Do you think you are interesting or boring? Why?
We are talking about life histories here, your life’s stories.
There are people who, when they think about writing their life histories, conclude no one would be interested in reading anything they’d have to say. This is a common fallacy. It must be common because I’ve heard it uttered many times; and I’m just one person. Let’s explore some reasons why people feel this way and what can be done about it.
Fallacy: Current family members have heard these stories so often that they are disinterested in hearing them again and they instantly hammer down any ideas we have of writing them.
Response: We, as the keepers of family tales, need to remember there are and will be others who appreciate hearing these stories. There are new generations and perhaps total strangers these stories can educate and entertain while allowing the readers a measure of understanding.
Fallacy: We’re not boring; however, some of us might be shy. There’s a difference between the two.
Response: Shy writers might begin by writing about an event, instead of themselves. Make it an event participated in or witnessed.
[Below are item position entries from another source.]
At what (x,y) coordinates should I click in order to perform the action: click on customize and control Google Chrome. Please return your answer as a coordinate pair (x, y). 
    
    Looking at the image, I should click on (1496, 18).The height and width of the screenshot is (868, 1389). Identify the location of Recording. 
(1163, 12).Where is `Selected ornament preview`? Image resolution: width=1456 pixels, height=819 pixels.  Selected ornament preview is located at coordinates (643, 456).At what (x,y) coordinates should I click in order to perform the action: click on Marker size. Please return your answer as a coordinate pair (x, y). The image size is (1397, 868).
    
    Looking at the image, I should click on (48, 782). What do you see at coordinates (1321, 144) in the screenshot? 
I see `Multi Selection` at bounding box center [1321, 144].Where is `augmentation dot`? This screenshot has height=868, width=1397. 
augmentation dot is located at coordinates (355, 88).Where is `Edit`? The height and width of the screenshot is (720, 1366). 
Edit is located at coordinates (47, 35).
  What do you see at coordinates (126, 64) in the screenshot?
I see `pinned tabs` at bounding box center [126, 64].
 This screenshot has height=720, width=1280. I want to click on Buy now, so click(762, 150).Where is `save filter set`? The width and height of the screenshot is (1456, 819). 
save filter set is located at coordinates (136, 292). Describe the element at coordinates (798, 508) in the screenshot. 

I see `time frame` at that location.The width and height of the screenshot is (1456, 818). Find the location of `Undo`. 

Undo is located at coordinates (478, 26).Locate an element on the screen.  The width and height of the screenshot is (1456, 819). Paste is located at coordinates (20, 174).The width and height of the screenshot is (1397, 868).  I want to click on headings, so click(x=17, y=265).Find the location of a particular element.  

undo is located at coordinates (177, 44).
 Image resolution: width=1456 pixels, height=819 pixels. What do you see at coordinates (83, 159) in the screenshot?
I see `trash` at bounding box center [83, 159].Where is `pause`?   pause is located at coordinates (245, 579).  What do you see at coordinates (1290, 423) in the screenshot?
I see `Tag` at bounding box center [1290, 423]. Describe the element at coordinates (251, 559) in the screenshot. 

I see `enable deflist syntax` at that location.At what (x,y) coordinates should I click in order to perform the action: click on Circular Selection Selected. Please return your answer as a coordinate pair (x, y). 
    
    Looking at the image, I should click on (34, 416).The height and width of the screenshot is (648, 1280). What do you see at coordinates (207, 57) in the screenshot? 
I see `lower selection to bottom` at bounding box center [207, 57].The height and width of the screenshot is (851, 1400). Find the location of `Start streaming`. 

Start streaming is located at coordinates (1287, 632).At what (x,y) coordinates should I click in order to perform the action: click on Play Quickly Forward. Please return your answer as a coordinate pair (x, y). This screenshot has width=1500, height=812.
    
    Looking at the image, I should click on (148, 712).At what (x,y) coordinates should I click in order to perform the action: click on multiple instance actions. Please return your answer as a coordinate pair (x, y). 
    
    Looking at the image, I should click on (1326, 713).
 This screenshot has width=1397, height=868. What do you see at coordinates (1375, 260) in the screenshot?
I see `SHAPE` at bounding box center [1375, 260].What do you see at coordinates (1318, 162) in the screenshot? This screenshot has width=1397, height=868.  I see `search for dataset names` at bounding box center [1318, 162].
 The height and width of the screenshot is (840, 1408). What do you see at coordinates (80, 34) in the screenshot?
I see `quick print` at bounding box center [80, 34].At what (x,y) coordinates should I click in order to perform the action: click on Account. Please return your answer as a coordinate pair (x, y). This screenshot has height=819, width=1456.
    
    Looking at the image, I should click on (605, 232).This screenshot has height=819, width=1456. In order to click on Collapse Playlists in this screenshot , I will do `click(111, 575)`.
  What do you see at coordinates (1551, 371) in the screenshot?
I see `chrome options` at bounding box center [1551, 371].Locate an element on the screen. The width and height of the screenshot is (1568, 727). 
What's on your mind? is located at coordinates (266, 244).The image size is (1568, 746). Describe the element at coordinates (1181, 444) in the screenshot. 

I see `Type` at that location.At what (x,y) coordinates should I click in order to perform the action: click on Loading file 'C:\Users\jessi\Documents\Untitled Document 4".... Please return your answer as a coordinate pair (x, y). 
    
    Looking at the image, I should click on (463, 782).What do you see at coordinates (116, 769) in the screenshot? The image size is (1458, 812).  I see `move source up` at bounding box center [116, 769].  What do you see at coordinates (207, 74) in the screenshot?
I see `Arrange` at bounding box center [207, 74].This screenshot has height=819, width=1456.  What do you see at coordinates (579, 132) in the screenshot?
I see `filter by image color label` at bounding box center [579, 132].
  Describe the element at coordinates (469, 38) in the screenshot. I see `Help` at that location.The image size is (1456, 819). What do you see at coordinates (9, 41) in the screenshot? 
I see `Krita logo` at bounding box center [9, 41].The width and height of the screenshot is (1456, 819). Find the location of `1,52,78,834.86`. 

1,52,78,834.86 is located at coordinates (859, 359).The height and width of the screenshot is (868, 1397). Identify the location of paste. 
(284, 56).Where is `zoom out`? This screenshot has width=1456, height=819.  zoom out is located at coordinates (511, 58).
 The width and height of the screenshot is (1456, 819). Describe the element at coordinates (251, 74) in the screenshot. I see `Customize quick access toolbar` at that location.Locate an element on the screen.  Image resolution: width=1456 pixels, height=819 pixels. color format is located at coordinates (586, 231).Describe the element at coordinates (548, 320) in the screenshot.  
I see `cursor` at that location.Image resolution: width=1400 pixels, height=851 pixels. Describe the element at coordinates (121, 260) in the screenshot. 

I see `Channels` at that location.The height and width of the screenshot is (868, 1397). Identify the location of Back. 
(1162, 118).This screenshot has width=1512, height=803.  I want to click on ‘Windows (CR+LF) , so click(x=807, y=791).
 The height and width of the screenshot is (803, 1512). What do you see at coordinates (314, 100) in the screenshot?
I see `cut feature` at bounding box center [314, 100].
Include personal impressions and thoughts before, during, and after it happened. Perhaps include a follow-up on the effects it had on people or places years later.
The importance of shadow people
These are the people behind the camera, backup singers in the band, artists, set designers of the plays, and script writers for studio productions—the ones who shine the light upon others—ghosts to the audience. Without such ghosts, no recording of any event would ever take place. Imagine a world without memory of the who’s and what’s of yesteryear. Can you?
It’s up to us, as the record keepers, to ensure our stories reach future generations.